The St. Louis-born Milius’ writing credits include JEREMIAH JOHNSON, MAGNUM FORCE, APOCALYPSE NOW, 1941, and CLEAR AND PRESENT DANGER. He both wrote and directed THE WIND AND THE LION, BIG WEDNESDAY, CONAN THE BARBARIAN, and RED DAWN. He’s not directed anything since 1997.

Milius says that Hollywood blacklisted him for his conservative beliefs.

He’s the disreputable one of the Film Brat Generation, whose friends and colleagues include Steven Spielberg, George Lucas, Francis Ford Coppola, and Brian DePalma.

A 2017 Indie Film Hustle story comes with the tagline “John Milius: The Craziest Director in Hollywood?”

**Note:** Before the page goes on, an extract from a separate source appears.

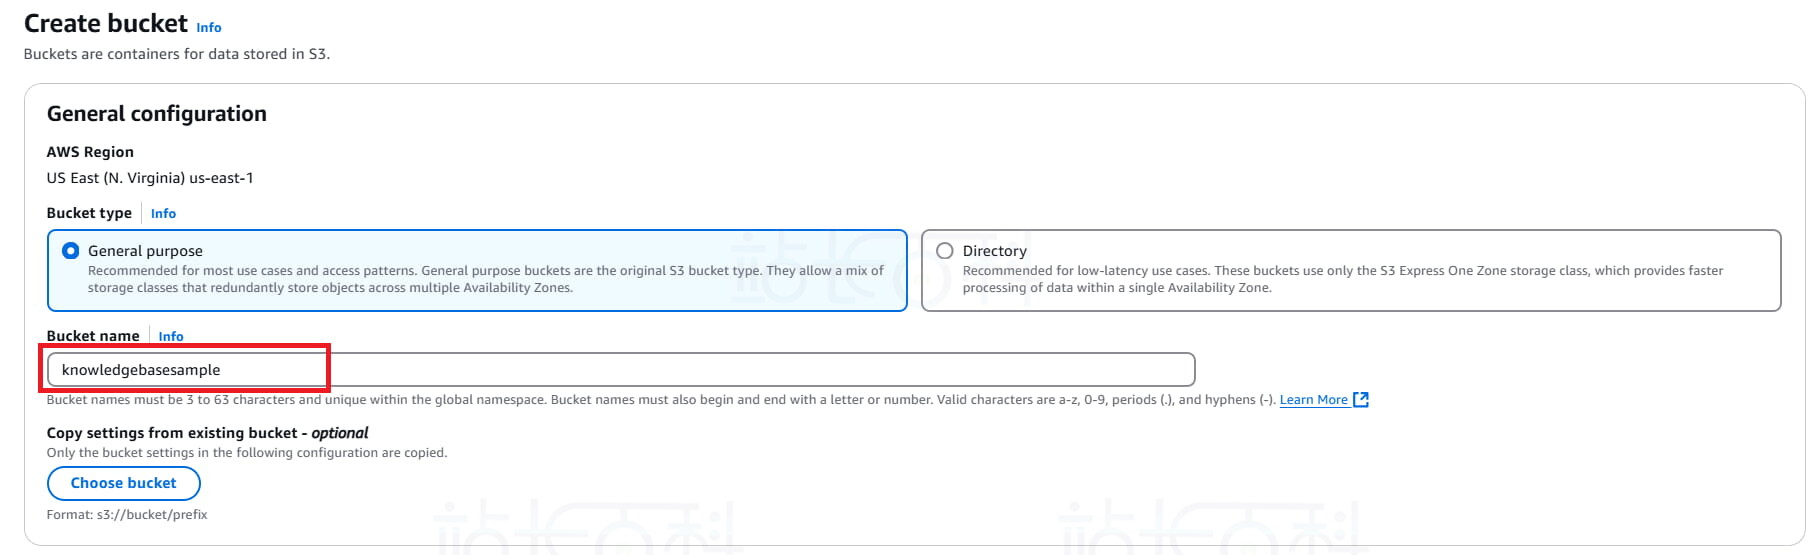Follow the Learn More link on naming rules
Viewport: 1817px width, 555px height.
tap(1313, 400)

“He’s a really funny guy, a really good storyteller,” Ethan Coen said of Milius in a book on THE BIG LEBOWSKI. “He was never actually in the military, although he wears a lot of military paraphernalia. He’s a gun enthusiast and survivalist type. Whenever we saw him, he’d invite us out to his house to look at his guns — although we never took him up on it.”

You can hear Milius’ storytelling abilities on commentaries for APOCALYPSE NOW, 1941, and CONAN THE BARBARIAN, for example.

Milius contributed Robert Shaw’s famous U.S.S. Indianapolis speech in JAWS (uncredited), some of Dirty Harry’s best lines, and all that stuff about surfing in APOCALYPSE NOW.

It helps that John Goodman, like Milius, is a native of the St. Louis area.

Bridges and Goodman have been two of the best actors working in the movies.

They’re probably as close to a guarantee of quality as anybody you can name.

“The Dude” and Walter are likely the characters they will be most associated with all their lives.

There’s lots of inspired madness throughout THE BIG LEBOWSKI.

Like the trippy production number called “Gutterballs,” combining bowling and Busby Berkeley, all scored by Kenny Rogers and the New Edition’s “Just Dropped In (To See What Condition My Condition Was In),” Rogers’ first Top 10 hit.

Like the German nihilists who have a band and album that are parodies of / homages to Kraftwerk, with the band name Autobahn and the album cover that’s similar to THE MAN-MACHINE.

Like utilizing gems like Bob Dylan’s “The Man in Me” and Captain Beefheart’s “Her Eyes Are A Blue Million Miles.”

Like Mr. Lebowski’s rant about the Eagles. Reportedly, Allen Klein (1931-2009) wanted $150,000 for usage of the Rolling Stones’ “Dead Flowers,” but he waived that licensing fee because he so loved the scene where “The Dude” hates on the Eagles. You’re not the only one, Mr. Klein.

THE BIG LEBOWSKI joins TWILIGHT ZONE: THE MOVIE and AN AMERICAN WEREWOLF IN LONDON for some of the best utilization of Creedence Clearwater Revival in a moving picture.

Coupled with BOOGIE NIGHTS (1997), THE BIG LEBOWSKI helped start my love affair with Julianne Moore, which continued over many, many years in everything from THE END OF THE AFFAIR to CHLOE.

Character actors Steve Buscemi, John Turturro, Ben Gazzara, David Huddleston, and Philip Seymour Hoffman all lend their abilities to the menagerie.

Never mind Sam Elliott’s voiceover narration.

I vividly remember coming across THE BIG LEBOWSKI when it came on Showtime in the late 1990s. I played the VHS dub I had for several friends and it became one of our favorite movies.

I’ve seen it many, many, many times over the years. It’s my favorite Coen Brothers movie, certainly far ahead of the overrated FARGO and NO COUNTRY FOR OLD MEN.

An old friend would seemingly only want to play THE BIG LEBOWSKI, FEAR AND LOATHING IN LAS VEGAS, and THE CROW, although he would also play the hell out of CITY LIGHTS, BLADE RUNNER, and SOME LIKE IT HOT as well, for that matter.

It’s been a while since I’ve watched it and I just might have to change that very, very soon.